§ **Available data**:
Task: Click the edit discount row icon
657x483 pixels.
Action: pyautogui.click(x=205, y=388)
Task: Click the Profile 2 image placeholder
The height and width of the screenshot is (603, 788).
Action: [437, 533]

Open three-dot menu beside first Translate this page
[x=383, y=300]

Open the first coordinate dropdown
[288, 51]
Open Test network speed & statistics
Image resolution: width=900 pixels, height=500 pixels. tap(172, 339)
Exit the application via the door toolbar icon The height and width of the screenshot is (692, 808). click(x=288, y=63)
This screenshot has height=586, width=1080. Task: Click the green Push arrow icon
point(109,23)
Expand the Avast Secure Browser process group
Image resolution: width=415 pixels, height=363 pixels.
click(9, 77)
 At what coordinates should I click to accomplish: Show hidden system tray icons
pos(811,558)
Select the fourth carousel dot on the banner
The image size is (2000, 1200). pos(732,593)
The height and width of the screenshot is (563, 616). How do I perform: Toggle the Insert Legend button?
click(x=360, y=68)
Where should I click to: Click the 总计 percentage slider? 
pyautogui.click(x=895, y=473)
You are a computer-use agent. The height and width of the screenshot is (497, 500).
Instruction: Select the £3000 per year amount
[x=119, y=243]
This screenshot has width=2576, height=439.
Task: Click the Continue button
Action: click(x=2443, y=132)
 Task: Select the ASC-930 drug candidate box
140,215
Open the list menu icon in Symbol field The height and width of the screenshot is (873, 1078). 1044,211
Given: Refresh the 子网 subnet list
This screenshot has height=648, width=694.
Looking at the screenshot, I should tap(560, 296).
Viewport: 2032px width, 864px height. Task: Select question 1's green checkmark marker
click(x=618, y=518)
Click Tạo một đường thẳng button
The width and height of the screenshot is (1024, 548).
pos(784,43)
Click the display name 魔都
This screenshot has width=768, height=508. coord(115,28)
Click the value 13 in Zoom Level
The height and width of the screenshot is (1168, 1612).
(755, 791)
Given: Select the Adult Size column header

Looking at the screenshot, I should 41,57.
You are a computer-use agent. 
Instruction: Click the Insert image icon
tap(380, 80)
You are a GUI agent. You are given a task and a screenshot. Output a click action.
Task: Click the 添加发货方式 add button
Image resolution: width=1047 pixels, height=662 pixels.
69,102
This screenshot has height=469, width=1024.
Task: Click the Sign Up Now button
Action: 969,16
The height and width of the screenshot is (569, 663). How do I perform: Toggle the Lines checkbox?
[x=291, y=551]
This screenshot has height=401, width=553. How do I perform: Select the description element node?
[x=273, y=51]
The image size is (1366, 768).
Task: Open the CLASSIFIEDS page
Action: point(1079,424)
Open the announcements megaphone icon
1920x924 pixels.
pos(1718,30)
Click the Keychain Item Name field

§ **What is required**:
Return, from the material above, each line holding the string "field".

§ **Task response**:
Open the list menu icon in Symbol field The height and width of the screenshot is (873, 1078). 1044,211
Click the Keychain Item Name field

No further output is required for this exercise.